Last spring, I did not require a soporific cup of Ovaltine at bedtime, nor did I pop a daring over-the-counter sleeping pill. After 10 minutes of reading Proust’s self-indulgent musings in Sodom and Gomorrah (Book IV of In Search of Lost Time), I fell into a deeply bored, dreamless sleep. The character Albertine was back, and I wished the narrator would hurry up and decide whether she was his girlfriend or a lesbian. But no, he went on and on and on and on. Finally I dismissed Proust as a boring old droner who had only one good book in him – Swann’s Way.
And then I turned to Colette, my favorite French writer of the 20th century, who may be underrated these days because her short, lyrical, decidedly feminine novels often take the form of irreverent meditations on love.
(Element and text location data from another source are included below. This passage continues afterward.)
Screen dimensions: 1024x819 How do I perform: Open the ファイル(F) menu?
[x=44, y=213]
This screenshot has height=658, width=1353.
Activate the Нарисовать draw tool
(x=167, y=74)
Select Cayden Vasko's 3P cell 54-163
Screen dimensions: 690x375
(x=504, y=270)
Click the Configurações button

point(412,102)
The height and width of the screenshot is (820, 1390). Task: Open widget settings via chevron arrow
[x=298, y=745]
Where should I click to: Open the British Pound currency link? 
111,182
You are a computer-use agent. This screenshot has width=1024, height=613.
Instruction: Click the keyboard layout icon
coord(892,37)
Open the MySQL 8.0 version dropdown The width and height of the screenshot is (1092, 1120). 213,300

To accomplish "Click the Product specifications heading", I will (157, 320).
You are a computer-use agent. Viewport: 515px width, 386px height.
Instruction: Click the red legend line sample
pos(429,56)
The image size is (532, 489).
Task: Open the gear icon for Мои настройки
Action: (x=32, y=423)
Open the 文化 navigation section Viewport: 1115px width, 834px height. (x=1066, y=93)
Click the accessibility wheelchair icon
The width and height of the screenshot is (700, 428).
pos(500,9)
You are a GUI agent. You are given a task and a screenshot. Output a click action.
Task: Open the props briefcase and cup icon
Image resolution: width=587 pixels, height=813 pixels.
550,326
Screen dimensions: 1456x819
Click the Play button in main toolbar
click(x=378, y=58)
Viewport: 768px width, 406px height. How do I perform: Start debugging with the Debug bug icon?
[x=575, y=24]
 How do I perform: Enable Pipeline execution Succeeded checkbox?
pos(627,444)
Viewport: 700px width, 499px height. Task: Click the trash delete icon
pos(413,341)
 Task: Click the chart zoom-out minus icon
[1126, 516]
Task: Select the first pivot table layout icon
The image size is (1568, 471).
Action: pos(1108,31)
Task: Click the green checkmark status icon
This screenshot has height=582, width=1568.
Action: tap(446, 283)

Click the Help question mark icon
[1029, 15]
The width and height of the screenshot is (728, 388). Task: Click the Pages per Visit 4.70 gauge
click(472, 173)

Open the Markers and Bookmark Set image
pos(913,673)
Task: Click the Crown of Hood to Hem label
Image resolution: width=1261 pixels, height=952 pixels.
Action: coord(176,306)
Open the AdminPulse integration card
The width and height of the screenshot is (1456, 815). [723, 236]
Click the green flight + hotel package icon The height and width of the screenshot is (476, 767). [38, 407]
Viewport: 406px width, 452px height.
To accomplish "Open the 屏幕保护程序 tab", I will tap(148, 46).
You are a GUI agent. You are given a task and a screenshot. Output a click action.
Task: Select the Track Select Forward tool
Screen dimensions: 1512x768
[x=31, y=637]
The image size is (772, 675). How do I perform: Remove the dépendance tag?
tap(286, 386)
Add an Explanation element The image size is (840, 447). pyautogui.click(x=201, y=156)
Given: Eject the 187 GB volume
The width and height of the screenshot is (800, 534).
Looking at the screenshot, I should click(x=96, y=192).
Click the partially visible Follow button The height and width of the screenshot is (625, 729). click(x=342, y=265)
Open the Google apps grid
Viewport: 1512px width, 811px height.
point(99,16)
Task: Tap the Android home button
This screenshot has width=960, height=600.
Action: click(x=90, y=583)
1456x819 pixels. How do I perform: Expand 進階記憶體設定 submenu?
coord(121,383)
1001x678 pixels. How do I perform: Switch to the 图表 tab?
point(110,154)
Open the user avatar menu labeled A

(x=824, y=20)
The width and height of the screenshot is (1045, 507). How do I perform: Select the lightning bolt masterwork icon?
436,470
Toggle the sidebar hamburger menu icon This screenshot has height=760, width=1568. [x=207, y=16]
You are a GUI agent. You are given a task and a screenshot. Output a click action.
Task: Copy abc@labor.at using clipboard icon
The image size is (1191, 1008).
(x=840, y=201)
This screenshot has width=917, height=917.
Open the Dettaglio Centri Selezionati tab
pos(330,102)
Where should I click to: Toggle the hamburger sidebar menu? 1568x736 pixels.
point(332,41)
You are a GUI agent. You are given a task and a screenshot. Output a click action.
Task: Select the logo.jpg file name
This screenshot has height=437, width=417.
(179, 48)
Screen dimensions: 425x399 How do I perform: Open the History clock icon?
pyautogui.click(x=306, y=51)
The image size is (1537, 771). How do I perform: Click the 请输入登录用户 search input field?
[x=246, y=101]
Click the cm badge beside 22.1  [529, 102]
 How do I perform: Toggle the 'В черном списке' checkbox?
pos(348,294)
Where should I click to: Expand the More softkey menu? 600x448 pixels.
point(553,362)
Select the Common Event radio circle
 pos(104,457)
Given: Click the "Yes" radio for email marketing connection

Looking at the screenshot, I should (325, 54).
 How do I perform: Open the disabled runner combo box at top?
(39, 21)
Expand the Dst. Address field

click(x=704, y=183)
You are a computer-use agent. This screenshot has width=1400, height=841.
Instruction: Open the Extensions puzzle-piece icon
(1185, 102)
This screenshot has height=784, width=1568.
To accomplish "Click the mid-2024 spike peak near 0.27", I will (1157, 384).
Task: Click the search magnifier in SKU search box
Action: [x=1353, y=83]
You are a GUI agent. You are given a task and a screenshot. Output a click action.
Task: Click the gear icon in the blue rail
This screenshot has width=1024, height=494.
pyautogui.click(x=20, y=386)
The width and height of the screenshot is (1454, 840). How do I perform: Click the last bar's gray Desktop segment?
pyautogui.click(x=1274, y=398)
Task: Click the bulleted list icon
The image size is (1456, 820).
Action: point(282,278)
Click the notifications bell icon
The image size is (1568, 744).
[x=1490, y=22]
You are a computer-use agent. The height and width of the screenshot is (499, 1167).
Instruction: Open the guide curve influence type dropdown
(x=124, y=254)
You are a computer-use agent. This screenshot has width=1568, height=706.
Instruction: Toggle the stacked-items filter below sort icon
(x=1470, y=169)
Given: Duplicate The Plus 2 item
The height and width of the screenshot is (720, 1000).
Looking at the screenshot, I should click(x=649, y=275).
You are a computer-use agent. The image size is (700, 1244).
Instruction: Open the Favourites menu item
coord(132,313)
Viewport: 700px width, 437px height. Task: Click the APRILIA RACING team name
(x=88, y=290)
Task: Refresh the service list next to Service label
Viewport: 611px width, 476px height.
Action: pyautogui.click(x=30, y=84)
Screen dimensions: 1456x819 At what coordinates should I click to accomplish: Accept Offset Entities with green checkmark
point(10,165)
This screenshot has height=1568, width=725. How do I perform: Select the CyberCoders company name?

People tend to think a sprawling novel in need of a very strict editor is more impressive than a short, concise, perfect novel.

Colette was a celebrity writer, an actress, a music hall artist, bisexual, and married thrice. My favorite of her books is The Vagabond, a charming, witty novel based on Colette’s experiences as a traveling music hall artist. The narrator, Renée, is divorced and a former writer, who has found peace in the routine of the theater and enjoys her financial independence. She describes her life backstage and onstage, the eccentricity of her colleagues, and her blissfully solitary home life with her dog, Fossette.
Renée captures her experiences succinctly and gracefully. From her dressing room she writes:
It’s absolutely freezing in here! I rub my hands together, grey with cold under the wet white which is beginning to crack. Good Lord! the radiator pipes are icy; it is Saturday and on Saturdays here they rely on the high-spirited popular audience, rowdy and slightly drunk, to warm the auditorium. No one has given a thought to the artistes’ dressing-rooms.
This is primarily a theater novel, but it is also the story of a love affair. Renée has an admirer whom she calls Big Noodle: he keeps sending her notes and flowers, though she does nothing to encourage him. Divorced and traumatized by her first marriage to a famous philandering painter (Colette’s first husband was a famous philandering employer of ghostwriters), she does not want a relationship with a man.
You know how it is when you’re in your thirties and single. You tell your friends you don’t want to meet anyone, and still they arrange blind dates. Friends and fate conspire against Renée. They worry that she will be lonely as she ages. And they think Maxime is a good egg. Renée jokingly thinks Maxime is the courtesan, doing nothing, while she goes out to earn her daily bread. She finds it ridiculous that he doesn’t work. And she is determined to go on a 43-day spring tour in France with her co-worker, Brague, and a young man they call “the troglodyte.”
I love Renee’s descriptions of life on the road in the many letters she writes to Maxime. Spring arrives, and she is enchanted by the sudden appearance of flowers (all of which she knows by name) and takes long walks in parks. And she is not at all sure she wants to exchange her solitude for wifehood.
We love Colette’s novels because her characters are shrewd and vulnerable at the same time, as women usually are. But in one of Colette’s later books about a middle-aged women (Break of Day may be the one I’m thinking of), she admits that she and her fictional counterparts diverge in their choices. Colette is not Renée.